RCS Capital – the beginning
The story of RCS Capital began in 2013. American investor, entrepreneur, and philanthropist Nicholas Schorsch co-founded investment company American Realty Capital, which was later renamed as AR Capital. In 2013, Schorsch and AR Capital united the investment banking, broker-dealer, and transaction management businesses under a single holding company called RCS Capital Corporation. The company went public in June 2013 and was listed on the New York Stock Exchange.
Schorsch stepped down from the board of RCS Capital in December 2014.

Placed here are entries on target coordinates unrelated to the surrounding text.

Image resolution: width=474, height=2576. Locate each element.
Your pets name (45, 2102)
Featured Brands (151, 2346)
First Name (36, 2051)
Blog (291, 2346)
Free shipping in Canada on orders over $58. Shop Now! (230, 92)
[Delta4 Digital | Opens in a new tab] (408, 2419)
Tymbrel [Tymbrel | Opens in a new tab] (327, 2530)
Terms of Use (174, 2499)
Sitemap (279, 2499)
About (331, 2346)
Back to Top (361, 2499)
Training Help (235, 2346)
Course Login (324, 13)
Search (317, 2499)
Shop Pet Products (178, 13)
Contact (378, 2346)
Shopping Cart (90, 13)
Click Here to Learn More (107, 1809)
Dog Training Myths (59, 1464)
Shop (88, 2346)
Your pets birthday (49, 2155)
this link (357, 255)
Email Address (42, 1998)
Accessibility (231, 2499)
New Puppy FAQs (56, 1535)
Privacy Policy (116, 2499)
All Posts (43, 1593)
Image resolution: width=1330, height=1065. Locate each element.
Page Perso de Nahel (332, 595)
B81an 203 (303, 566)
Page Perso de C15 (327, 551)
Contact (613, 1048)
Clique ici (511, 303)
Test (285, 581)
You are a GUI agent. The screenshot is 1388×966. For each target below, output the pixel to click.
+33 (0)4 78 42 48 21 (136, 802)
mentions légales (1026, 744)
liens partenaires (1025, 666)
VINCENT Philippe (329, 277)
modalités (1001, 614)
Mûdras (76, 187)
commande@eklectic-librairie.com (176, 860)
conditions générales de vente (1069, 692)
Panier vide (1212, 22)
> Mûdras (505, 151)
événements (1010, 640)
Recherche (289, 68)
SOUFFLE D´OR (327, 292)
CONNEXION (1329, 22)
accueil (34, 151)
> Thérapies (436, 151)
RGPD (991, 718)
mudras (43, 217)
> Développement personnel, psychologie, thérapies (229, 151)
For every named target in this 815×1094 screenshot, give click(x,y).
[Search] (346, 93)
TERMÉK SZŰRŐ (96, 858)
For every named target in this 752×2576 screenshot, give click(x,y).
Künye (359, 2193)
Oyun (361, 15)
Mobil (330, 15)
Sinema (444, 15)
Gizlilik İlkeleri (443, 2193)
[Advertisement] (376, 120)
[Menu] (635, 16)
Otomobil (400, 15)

RCS Capital – the closing chapter
Earlier in January 2016, RCS Capital announced that it had planned to voluntarily file for bankruptcy to boost its capital structure. The company was looking to offload some of its non-core businesses and liabilities and shift focus onto Cetera Financial Group, its retail advice segment. The key shareholders of RCS Capital also agreed to invest US$150 million in Cetera.
However, the company filed for chapter 11 bankruptcy protection later in January with an intention to decrease its debt. RCS Capital filed the chapter 11 petition in the US Bankruptcy Court in Wilmington, Delaware. The company’s key investors will gain control of the operations. While filing for bankruptcy, the company listed US$1.98 billion in total assets with a debt of US$1.39 billion.
In December 2015, the company had agreed to pay a fine of US$3 million to resolve claims made by the securities regulators in Massachusetts which stated that it was involved in a shareholder proxy vote scam. It had been trying to raise funds since it lost out on a deal with Apollo Global Management, a global investment company, earlier in November 2015. RCS Capital had been looking to acquire a controlling stake in a consortium of trusts. It had since been offloading assets and dipping into the US$19 billion real estate fund from Schorsch.
The company’s debt restructuring plan, which is backed by lenders, will see the elimination of its common shares and preferred stock worth around US$500 million. It also announced that the current employees, trade vendors, and advisers at Cetera will not be affected by the bankruptcy filing.
Nicholas Schorsch and American hedge fund Luxor Capital Group are RCS Capital’s major shareholders. The first-level and second-level shareholders will assume majority ownership of the company following the bankruptcy.